Cliff Curtis: “I think Travis is, and I’ve gotten to know him more through the season, I really love those elements of who he is. Apart from just him, he’s fallen in love with this character, Madison. It’s a wonderful feeling when you feel in love and that potentially you’ve found your soul mate and you’d do anything to make that relationship work. On the other hand, he’s got his ex-marriage, his ex-wife and a reminder he has an estranged relationship with his son. Now how that affects the show from my character’s point of view is that all of this conflict and us not agreeing is threatening the love of his life. And we’re seeing that as we move through the drama of it, that we don’t see things the same way. But we still love each other. That’s a great challenge in any relationship. On the other hand, the relationship with Liza, our relationship, early marriage, was an accident. It kind of should’ve never happened but it did and we realized that as adults and then we grew apart. But in this state of emergency, we’ve had 13 years of marriage. We’ve got a shorthand. We’re very effective together. We agree on things. We agree to not agree so we don’t waste energy discussing these things and we just kind of click into it. So there’s this other relationship that makes a lot more sense in this world than this relationship because it’s more effective in a way and this is much more challenging. That just gives us…”
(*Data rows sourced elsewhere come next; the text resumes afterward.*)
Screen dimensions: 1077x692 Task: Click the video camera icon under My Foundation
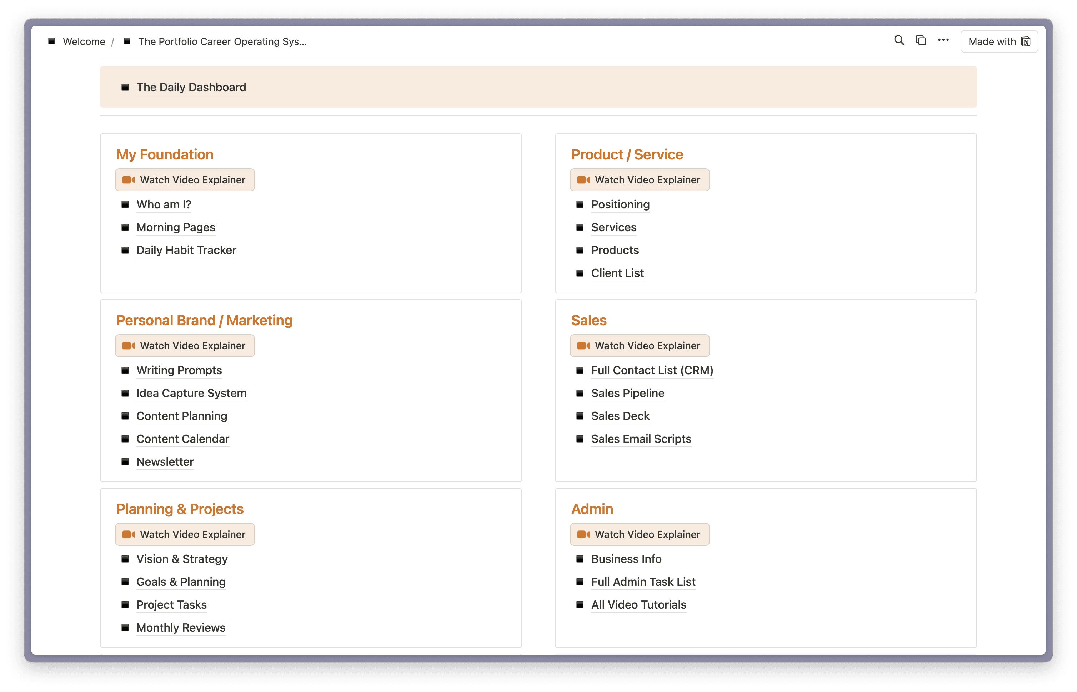pos(128,180)
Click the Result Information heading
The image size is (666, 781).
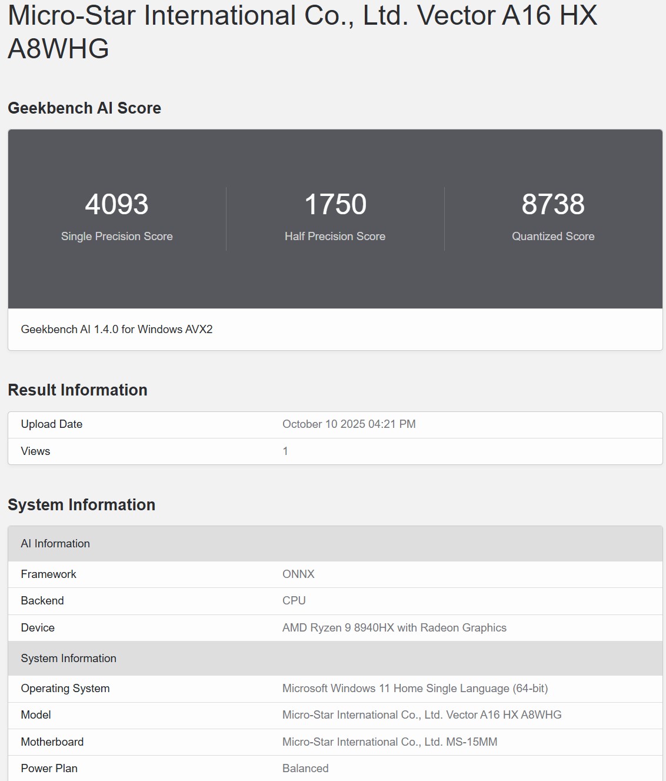click(77, 390)
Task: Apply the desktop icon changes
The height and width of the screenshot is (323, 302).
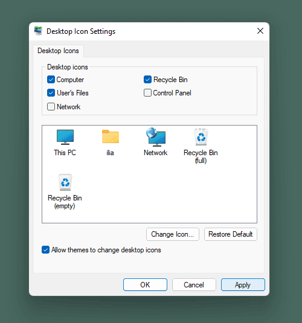Action: tap(243, 285)
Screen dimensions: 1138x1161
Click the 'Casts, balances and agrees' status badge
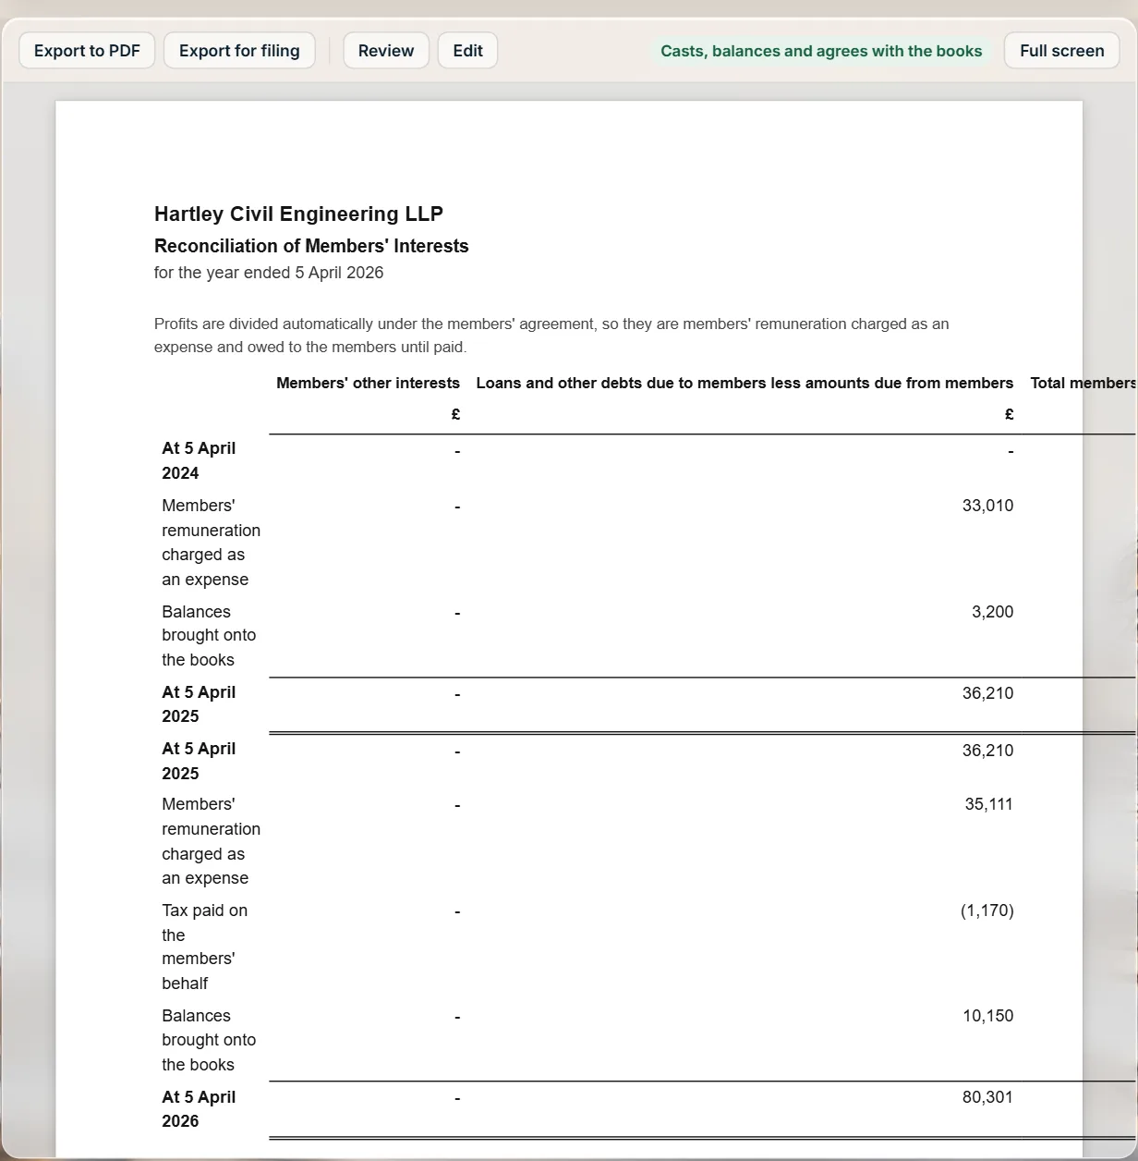coord(821,51)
Kim Dickens: “…obstacles.”

Cliff Curtis: “Lots to work on.”

What do you think keeps fans so fascinated by zombies?

Dave Alpert: “Honestly, I think that people really look at this as zombies represent that internal sense of anticipation, dread, things you haven’t done, that sort of mental to do list of things that are coming out there. The sense that every time that you do something, it only creates more things for you to do. It’s almost an existential dread because they’re not driven with any sort of motivation other than to eat you, right? So there’s not a complicated plot. I feel like that sense of things are always just this far away from falling apart is something I think that all of us can identify with. And I think as long as we present those stories in human terms, right, present the stories of these characters and not the zombies, present the zombies as a manifestation of our inner dread and threat, I think that’s sort of the secret sauce of why this works.”